KIDD HANDLED THE drawings carefully, Lucas noticed, like real artworks; stopped once to rub the paper between his fingers. He laid them out one at a time on a conference table, taking his time. Twice he said, "Huh," and once he tapped a drawing with his index finger, indicating something about an oversized foot.

"What?" Marcy asked.

"The foot's wrong," Kidd said absently.

Lucas watched him examine the drawings, and finally, impatiently, asked, "What do you think?"

"He wants to go back to the womb," Kidd said.

"Any womb," Marcy said, adding, "Somebody said that in a movie."

Kidd looked up at Lucas. "Marcy told me about the FBI profile-that he's between twenty-five and forty and has a formal arts education. How many thousands of people would that include?"

"Too many to count," Lucas said. He asked again, "What do you think?"

Kidd didn't reply immediately, but instead turned over three of the sheets and looked at them again. Finally, he said, "He's a porno freak."

"That's a keen observation," Marcy said. "I'll write that down in my Big Book o' Clues."

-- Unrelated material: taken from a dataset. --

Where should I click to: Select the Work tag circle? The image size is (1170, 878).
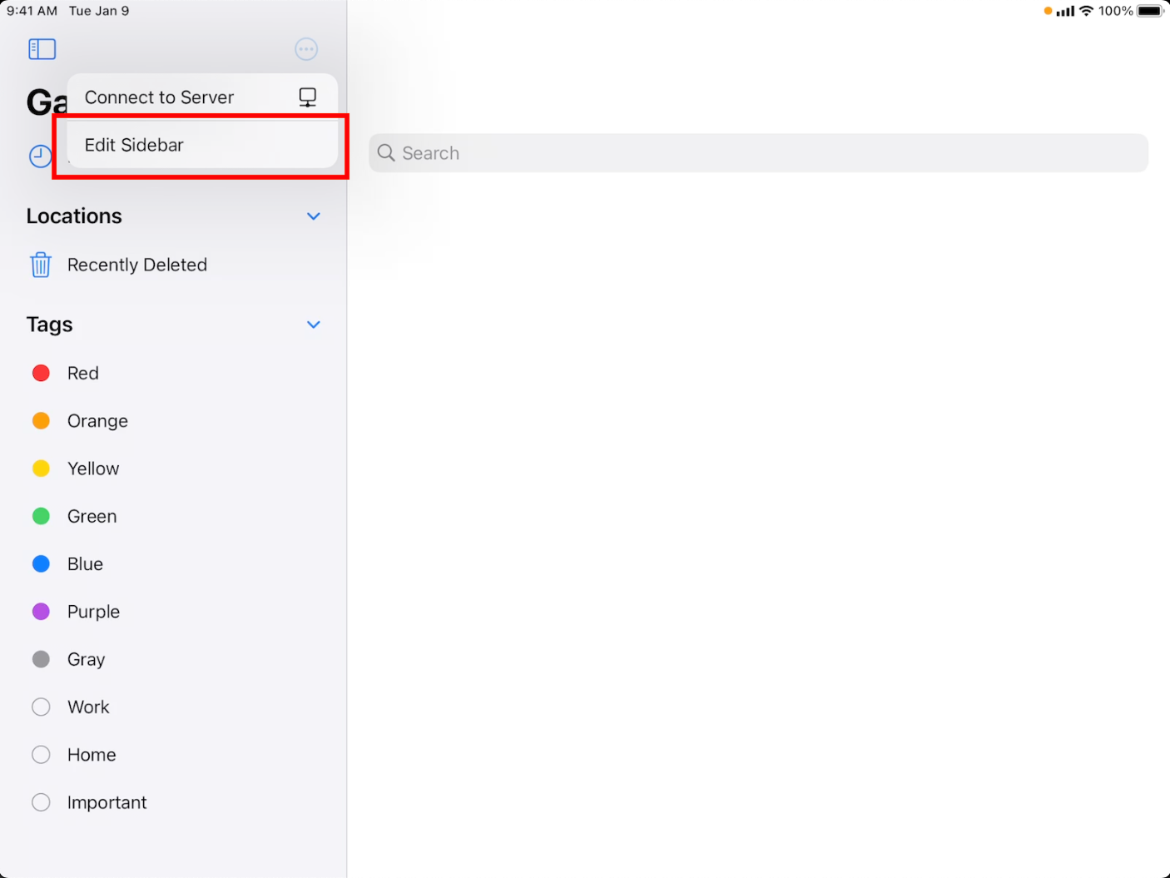tap(41, 707)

"I mean a photo-porno freak," Kidd said. "Most of these bodies were drawn from pornographic photographs and the heads were added later. It'd be no problem with a computer program like Photoshop. Kids do it all the time-take the head off a movie star, stick it with a piece of porn, and try to pass it off as a real photograph."

Lucas and Marcy looked at each other, and then Marcy said, "You mean… I mean, how, I mean…"

"Look at these," Kidd said, unrolling one after the other. "What's one glaringly obvious thing you can tell about the bodies?"

"The drawings are all sorta gross," Lucas said. "They're not like art."

"Actually, some good art is fairly gross," Kidd said. "But that's not what I'm talking about. What I'm talking about is, none of the women have nipples showing."

Marcy said, "Nipples?"

"God, I love the way you said that," Kidd said, glancing down at her.

Lucas said, "Ah, Jesus," and Marcy nailed Kidd with an elbow. "Just tell me."

Kidd said, "If you're an artist, especially an artist who does a lot of nudes-"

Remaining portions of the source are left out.